Social networking website Twitter and Politwoops have struck deal that would allow people to access the controversial tweets that politicians posted and later deleted after public outcry.
Politwoops will relaunch in the “coming months” and it provides services in countries including India, the US, France and Canada, CNET.com reported on Saturday.
Run by the US-based Sunlight Foundation and managed by a Netherlands-based transparency group Open State Foundation, the Politwoops is a website that archives controversial tweets that politicians make and then delete these after public outcry.
The “website of erased Twitter gaffes” was disrupted last year as Twitter stopped giving it access to code that made preservation of the tweets possible, claiming that the archive broke its rules and hurt privacy.
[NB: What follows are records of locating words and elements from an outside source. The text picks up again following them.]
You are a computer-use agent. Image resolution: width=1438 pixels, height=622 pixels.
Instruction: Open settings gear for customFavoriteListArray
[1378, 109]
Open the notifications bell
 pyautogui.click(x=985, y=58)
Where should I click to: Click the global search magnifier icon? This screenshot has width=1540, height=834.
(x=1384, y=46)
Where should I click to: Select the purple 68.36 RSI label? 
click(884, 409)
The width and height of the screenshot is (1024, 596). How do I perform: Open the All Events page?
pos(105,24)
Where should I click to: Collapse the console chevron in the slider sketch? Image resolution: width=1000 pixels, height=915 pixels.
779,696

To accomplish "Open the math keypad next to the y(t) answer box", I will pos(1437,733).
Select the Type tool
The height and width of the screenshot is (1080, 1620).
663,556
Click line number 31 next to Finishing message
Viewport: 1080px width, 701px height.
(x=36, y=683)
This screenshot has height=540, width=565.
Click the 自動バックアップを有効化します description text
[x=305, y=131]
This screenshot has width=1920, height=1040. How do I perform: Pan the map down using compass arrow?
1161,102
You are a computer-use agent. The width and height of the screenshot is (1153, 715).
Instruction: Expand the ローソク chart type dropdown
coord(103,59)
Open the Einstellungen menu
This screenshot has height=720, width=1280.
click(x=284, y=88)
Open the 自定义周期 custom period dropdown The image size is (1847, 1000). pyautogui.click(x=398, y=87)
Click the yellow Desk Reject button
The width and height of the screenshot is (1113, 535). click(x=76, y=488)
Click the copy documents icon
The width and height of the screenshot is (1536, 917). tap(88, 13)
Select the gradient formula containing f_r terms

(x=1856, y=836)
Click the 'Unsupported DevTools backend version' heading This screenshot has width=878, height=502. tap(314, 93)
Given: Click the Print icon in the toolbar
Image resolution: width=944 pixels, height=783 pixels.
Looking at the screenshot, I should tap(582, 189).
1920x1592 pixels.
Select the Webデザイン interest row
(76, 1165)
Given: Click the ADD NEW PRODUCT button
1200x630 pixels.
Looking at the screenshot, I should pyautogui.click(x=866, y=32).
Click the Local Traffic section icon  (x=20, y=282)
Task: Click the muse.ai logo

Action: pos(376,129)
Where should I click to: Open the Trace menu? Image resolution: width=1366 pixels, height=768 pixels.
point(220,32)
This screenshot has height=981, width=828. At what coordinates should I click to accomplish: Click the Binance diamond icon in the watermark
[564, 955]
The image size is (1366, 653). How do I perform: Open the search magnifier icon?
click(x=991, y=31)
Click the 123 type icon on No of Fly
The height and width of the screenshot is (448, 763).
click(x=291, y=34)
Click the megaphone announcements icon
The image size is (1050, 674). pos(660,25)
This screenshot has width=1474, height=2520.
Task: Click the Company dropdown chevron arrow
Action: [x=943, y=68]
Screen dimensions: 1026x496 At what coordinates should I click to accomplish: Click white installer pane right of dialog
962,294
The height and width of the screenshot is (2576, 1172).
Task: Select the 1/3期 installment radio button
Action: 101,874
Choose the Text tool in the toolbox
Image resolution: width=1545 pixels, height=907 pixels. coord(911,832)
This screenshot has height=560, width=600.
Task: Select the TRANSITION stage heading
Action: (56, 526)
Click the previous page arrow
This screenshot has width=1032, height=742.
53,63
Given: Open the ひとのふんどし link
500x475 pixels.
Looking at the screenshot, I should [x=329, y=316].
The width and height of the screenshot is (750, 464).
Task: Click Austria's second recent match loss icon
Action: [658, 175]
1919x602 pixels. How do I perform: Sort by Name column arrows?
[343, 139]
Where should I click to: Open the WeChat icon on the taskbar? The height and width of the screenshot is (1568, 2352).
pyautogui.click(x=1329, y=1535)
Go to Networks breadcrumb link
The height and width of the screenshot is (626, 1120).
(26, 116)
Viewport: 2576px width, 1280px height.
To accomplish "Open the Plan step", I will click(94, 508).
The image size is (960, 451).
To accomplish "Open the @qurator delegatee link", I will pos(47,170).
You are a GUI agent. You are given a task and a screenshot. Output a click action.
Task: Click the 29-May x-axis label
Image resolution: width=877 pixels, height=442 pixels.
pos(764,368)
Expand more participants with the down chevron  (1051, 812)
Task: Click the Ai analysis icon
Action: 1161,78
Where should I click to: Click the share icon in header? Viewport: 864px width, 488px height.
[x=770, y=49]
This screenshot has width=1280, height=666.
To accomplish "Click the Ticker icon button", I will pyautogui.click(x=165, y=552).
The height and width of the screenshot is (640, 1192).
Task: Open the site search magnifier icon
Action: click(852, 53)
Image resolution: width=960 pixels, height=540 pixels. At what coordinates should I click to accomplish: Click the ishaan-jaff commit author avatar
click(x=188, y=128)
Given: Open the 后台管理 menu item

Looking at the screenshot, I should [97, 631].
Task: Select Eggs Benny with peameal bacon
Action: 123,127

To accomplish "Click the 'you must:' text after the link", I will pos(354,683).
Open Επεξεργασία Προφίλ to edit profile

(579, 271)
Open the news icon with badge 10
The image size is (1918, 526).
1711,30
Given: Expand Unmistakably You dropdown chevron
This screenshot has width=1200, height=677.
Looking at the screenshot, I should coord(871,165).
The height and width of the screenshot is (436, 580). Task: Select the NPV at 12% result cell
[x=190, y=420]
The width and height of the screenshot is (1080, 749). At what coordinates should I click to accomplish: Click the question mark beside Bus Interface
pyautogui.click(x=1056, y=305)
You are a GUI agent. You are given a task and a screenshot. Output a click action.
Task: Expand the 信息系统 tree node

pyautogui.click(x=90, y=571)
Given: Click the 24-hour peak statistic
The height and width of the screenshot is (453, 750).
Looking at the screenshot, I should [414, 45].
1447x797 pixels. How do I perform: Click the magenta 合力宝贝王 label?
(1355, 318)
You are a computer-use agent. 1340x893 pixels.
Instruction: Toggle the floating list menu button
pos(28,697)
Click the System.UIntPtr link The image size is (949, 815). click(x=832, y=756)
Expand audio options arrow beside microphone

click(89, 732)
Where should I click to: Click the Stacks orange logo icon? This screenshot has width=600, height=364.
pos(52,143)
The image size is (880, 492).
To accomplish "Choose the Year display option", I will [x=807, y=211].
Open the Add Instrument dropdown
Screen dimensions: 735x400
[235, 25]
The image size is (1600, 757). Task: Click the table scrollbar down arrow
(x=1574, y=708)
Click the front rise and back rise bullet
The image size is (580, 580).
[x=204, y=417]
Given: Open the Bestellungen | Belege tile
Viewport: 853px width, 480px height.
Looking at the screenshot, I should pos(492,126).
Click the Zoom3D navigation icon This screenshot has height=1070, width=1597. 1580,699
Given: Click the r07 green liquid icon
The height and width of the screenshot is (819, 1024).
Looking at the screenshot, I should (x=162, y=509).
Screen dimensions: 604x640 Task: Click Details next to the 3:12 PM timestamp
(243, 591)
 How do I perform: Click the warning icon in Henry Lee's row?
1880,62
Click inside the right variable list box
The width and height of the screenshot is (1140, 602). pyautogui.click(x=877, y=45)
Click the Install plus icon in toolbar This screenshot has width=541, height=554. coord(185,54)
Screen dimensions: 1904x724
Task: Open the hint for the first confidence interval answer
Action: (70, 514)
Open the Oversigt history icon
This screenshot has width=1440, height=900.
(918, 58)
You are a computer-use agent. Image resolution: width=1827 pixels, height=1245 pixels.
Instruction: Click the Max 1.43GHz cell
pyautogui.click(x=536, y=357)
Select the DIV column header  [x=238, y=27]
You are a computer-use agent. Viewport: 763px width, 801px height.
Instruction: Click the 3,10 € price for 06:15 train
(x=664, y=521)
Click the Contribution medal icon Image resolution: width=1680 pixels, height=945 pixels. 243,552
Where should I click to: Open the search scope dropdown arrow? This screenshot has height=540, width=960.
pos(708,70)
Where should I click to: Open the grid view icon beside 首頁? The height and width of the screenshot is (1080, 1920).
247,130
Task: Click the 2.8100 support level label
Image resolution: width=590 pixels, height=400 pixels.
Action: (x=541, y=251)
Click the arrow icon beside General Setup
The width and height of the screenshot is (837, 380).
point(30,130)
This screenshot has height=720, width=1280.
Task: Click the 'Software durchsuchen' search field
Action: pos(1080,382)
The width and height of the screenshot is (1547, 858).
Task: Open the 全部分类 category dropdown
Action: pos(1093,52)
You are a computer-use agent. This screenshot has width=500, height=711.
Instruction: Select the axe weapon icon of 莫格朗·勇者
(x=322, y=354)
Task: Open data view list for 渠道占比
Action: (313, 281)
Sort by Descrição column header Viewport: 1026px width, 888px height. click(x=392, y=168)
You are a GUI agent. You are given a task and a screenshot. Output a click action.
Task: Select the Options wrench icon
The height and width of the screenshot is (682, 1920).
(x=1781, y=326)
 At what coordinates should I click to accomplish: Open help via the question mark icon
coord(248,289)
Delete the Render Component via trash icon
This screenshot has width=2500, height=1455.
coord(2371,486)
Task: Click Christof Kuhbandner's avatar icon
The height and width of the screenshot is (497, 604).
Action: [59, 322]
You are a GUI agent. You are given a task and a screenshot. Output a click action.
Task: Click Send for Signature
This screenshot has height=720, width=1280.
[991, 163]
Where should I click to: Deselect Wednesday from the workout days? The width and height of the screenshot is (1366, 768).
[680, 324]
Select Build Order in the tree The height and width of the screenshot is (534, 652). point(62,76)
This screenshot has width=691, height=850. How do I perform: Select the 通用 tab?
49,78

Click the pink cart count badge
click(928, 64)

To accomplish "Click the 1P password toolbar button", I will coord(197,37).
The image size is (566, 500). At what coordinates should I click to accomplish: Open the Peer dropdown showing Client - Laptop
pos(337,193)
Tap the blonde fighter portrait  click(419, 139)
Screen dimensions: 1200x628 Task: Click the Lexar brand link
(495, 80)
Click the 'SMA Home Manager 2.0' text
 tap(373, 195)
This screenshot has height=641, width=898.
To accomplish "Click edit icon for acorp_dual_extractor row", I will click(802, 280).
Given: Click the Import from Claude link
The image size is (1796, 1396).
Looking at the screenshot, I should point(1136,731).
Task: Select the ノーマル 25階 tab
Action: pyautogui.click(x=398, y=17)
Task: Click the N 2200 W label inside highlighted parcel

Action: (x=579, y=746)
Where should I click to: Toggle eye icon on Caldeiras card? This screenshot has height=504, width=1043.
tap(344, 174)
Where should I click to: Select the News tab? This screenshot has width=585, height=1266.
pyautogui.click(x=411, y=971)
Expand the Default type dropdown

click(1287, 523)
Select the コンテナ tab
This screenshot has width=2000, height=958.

Twitter had previously said that “it supported increasing transparency in politics and using civic tech and open data to hold government accountable to constituents but saving and publishing deleted tweets broke its rules and violated its users’ privacy”.
However, the Politwoops argued that “a citizen’s right to information outweighs a political figure’s right to retroactively edit a statement”.
In a statement, the Open State Foundation said the deal was the result of several meetings with Twitter CEO Jack Dorsey.
“We have a responsibility to continue to empower organisations that bring more transparency to public dialogue, such as Politwoops,” Dorsey said.
Meanwhile, it is not clear when Politwoops would again start posting deleted tweets.
The Open State Foundation said that “in the ‘coming months’ it will relaunch Politwoops in the more than 30 countries in which it had been available and that it will look to add more countries to the list”.